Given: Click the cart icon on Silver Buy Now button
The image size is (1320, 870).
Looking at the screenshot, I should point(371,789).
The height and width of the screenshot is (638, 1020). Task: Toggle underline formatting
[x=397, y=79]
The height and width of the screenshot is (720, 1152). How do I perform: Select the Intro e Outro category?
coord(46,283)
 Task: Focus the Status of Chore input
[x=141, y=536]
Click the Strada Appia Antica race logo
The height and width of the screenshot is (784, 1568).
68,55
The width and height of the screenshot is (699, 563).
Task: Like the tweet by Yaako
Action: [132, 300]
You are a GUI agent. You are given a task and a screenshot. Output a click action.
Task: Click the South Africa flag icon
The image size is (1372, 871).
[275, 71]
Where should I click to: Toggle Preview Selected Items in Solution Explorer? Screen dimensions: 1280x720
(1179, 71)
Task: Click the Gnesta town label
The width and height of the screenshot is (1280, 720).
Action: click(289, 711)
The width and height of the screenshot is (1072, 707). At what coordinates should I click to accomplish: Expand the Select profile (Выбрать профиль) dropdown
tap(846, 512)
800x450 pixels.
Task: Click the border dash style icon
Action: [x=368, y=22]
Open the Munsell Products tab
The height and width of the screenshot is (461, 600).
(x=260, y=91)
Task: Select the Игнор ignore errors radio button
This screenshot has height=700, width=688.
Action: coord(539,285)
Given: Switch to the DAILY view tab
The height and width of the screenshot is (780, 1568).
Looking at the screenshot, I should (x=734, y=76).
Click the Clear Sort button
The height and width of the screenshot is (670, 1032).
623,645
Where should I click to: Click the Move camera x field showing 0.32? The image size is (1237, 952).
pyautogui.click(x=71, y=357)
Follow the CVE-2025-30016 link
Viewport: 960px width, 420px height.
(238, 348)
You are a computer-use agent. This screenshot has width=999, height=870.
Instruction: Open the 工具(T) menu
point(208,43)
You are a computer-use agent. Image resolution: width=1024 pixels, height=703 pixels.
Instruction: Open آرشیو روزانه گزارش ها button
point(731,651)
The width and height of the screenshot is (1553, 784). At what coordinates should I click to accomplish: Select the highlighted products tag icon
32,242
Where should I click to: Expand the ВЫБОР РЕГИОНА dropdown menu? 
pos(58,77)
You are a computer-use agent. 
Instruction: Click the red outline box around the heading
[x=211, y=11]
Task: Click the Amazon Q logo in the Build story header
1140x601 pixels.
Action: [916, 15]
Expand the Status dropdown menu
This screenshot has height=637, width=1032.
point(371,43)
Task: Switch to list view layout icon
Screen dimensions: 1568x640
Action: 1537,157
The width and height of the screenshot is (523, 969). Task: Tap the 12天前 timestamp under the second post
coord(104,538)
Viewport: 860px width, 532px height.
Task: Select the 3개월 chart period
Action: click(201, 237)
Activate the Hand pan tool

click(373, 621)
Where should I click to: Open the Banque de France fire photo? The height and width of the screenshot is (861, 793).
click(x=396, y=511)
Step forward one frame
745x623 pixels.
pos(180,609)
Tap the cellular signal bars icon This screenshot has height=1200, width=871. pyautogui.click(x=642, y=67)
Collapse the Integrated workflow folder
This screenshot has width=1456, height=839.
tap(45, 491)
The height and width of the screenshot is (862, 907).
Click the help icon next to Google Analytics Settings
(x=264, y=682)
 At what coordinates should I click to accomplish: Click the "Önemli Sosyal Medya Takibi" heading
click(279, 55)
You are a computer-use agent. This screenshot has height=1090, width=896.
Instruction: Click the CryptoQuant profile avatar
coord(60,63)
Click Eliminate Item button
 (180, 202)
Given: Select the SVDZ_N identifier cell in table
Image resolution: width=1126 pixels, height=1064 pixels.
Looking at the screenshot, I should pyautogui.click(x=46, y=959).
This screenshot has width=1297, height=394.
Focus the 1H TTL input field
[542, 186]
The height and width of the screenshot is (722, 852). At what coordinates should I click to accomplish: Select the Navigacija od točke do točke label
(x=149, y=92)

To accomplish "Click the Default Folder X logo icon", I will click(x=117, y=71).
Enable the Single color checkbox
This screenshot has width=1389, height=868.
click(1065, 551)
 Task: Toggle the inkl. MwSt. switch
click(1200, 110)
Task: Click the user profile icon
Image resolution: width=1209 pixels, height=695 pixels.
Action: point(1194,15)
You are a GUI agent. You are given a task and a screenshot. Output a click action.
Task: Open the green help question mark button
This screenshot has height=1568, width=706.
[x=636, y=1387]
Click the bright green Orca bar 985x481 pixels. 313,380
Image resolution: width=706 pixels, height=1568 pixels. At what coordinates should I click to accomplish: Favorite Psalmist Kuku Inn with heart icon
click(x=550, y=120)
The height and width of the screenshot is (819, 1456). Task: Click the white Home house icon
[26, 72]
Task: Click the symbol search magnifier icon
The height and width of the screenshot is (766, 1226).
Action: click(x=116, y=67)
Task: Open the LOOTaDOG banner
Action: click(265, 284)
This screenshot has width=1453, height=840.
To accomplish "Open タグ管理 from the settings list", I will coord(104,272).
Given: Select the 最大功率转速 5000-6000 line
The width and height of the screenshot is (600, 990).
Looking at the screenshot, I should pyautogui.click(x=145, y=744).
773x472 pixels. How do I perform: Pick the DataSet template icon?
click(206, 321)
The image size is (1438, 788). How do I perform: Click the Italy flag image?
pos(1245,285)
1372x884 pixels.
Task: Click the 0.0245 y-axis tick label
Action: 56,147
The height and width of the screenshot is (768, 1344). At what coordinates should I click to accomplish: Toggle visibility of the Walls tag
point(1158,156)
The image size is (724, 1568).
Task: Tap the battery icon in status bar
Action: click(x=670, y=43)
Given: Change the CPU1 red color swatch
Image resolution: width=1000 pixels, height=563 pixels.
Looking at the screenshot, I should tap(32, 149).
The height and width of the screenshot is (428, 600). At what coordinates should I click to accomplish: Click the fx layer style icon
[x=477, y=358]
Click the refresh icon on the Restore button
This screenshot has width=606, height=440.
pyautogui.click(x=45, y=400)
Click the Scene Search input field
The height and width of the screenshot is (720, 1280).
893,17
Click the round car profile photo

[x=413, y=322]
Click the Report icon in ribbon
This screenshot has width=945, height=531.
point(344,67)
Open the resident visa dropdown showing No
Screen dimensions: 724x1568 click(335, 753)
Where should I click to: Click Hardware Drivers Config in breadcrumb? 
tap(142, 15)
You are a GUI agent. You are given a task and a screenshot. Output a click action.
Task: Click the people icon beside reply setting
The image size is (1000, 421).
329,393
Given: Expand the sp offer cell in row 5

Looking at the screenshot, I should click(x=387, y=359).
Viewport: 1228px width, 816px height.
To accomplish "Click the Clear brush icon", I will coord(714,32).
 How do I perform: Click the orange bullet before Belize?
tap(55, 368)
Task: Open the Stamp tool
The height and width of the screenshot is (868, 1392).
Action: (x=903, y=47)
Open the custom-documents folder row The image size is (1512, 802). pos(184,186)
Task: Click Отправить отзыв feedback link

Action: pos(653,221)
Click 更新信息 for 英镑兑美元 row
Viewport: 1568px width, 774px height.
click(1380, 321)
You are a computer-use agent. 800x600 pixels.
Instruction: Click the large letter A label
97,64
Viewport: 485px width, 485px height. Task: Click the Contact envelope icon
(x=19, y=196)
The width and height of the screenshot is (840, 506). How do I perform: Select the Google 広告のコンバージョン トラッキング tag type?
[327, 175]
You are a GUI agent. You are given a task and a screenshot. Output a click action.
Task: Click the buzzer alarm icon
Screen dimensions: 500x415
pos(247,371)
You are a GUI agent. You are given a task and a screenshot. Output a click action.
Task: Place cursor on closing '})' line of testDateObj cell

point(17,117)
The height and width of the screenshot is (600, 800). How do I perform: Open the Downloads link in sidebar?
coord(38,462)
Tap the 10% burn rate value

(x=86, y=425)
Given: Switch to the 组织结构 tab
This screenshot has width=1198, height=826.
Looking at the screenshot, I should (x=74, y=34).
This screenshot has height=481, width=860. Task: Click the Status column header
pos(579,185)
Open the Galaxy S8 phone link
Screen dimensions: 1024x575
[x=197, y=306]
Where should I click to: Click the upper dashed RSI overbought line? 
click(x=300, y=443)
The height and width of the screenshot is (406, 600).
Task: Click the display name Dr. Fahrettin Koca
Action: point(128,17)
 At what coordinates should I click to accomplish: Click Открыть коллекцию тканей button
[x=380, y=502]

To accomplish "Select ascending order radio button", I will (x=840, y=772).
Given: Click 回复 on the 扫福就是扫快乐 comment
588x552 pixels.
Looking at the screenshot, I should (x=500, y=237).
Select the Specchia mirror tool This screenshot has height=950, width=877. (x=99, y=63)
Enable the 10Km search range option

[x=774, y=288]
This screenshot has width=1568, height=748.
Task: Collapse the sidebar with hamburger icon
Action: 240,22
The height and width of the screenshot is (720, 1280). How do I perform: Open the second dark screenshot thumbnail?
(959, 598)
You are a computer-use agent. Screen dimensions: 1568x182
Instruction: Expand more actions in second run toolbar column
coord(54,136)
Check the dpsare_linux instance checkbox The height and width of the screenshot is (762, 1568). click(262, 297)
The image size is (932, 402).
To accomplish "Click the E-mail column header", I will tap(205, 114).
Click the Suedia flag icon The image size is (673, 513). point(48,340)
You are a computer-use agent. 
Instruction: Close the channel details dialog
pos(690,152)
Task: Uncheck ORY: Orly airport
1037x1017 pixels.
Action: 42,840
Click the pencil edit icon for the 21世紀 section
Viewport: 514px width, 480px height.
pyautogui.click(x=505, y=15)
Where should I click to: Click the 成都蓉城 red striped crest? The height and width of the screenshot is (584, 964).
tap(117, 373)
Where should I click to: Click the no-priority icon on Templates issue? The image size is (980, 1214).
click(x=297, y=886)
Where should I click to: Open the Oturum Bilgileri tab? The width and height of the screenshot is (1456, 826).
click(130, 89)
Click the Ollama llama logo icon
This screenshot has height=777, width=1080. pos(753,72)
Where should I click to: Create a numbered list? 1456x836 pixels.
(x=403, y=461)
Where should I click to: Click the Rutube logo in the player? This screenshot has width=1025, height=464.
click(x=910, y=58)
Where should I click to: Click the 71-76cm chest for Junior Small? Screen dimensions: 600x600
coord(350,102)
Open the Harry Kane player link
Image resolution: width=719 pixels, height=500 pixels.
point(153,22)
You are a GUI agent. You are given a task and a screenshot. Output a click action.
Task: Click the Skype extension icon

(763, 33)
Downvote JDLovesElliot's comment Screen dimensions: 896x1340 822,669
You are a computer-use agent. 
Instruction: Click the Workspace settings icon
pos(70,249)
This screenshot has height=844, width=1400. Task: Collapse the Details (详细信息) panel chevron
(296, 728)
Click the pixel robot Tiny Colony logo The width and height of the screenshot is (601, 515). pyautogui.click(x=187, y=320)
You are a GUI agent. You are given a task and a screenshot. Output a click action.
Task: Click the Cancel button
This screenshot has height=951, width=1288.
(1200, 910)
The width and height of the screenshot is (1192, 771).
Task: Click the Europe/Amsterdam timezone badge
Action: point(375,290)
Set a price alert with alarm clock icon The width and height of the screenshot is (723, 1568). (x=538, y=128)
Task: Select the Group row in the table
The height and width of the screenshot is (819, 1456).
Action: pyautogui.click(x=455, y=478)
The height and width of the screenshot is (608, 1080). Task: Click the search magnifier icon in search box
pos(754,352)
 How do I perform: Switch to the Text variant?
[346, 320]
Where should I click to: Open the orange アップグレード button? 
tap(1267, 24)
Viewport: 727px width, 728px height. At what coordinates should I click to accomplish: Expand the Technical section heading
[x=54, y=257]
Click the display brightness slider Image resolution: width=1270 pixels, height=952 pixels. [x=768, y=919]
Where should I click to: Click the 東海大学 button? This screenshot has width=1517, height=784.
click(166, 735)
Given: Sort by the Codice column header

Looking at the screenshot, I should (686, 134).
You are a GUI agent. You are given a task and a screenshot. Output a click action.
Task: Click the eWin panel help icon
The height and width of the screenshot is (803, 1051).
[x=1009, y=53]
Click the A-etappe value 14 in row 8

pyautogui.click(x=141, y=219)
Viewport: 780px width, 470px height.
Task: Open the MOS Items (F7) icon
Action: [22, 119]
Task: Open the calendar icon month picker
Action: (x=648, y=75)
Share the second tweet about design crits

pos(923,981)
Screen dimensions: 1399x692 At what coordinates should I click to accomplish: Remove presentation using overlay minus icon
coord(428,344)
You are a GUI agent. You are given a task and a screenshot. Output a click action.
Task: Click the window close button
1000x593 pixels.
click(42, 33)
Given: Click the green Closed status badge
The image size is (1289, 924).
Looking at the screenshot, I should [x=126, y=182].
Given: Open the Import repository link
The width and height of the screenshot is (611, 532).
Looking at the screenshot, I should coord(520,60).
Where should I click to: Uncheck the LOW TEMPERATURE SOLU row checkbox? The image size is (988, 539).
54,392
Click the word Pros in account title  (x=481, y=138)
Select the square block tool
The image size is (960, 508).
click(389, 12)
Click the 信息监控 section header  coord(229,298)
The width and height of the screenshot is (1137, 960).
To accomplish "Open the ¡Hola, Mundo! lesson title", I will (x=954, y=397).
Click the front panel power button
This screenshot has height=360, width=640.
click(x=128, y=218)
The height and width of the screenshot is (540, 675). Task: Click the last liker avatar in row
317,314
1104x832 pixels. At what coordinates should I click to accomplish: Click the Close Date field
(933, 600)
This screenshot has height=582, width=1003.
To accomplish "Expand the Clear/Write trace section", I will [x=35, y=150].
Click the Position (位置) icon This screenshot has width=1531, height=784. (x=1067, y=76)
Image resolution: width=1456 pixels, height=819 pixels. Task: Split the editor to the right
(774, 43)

● Objective
Please copy the data from its start through the line containing "Action: [132, 300]", swapping out "underline" for "strikethrough" and changing nothing else.

● Answer to this problem
Given: Click the cart icon on Silver Buy Now button
The image size is (1320, 870).
Looking at the screenshot, I should point(371,789).
The height and width of the screenshot is (638, 1020). Task: Toggle strikethrough formatting
[x=397, y=79]
The height and width of the screenshot is (720, 1152). How do I perform: Select the Intro e Outro category?
coord(46,283)
 Task: Focus the Status of Chore input
[x=141, y=536]
Click the Strada Appia Antica race logo
The height and width of the screenshot is (784, 1568).
68,55
The width and height of the screenshot is (699, 563).
Task: Like the tweet by Yaako
Action: [132, 300]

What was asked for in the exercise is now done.